Am J Med Sci. 2010 Jul;340(1):69-77. doi: 10.1097/MAJ.0b013e3181d3cdbe.
With increasing altitude, there is a fall in barometric pressure and a progressive fall in the partial pressure of oxygen. Acclimatization describes the physiologic changes that help maintain tissue oxygen delivery and human performance in the setting of hypobaric hypoxemia. These changes include a marked increase in alveolar ventilation, increased hemoglobin concentration and affinity, and increased tissue oxygen extraction.
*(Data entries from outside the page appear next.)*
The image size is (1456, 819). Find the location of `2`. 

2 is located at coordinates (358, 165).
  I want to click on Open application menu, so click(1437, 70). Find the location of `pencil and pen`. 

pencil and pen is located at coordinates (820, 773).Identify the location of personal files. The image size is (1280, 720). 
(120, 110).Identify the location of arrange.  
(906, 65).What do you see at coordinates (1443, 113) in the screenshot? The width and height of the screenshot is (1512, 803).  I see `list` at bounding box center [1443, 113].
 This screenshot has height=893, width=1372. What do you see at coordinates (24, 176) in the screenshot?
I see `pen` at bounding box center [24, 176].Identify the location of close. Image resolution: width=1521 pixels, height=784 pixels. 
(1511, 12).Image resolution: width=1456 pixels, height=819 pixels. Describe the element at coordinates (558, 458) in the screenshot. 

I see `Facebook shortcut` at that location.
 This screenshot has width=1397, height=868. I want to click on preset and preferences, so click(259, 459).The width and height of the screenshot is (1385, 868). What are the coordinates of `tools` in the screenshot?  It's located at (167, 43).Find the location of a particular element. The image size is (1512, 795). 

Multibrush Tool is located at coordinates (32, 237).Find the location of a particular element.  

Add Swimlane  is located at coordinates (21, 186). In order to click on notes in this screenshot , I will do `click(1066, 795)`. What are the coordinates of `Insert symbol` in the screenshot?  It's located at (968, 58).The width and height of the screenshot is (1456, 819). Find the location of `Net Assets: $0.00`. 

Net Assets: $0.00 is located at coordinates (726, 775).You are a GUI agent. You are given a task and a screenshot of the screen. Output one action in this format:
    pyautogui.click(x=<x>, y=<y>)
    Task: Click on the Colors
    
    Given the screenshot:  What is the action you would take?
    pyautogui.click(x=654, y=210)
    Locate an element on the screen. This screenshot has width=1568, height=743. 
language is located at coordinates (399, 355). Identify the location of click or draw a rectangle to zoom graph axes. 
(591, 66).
In some individuals, these physiologic changes may be inadequate, such that the sojourn to altitude and the attendant hypoxia are complicated by altitude-associated medical illness. The rate of ascent, the absolute change in altitude, and individual physiology are the primary determinants whether illness will develop or not. The most common clinical manifestations of altitude illness are acute mountain sickness, high altitude pulmonary edema, and high altitude cerebral edema.
随着海拔的升高,气压下降,氧气分压也逐渐下降。适应描述了有助于维持组织氧输送和人体在低气压低氧环境下表现的生理变化。这些变化包括肺泡通气量显著增加、血红蛋白浓度和亲和力增加以及组织氧摄取增加。在某些人中,这些生理变化可能不足,以至于到达高海拔地区和随之而来的缺氧会使与高海拔相关的疾病复杂化。上升速度、海拔的绝对变化和个体生理学是疾病是否会发展的主要决定因素。高原病最常见的临床表现是急性高原病、高原肺水肿和高原脑水肿。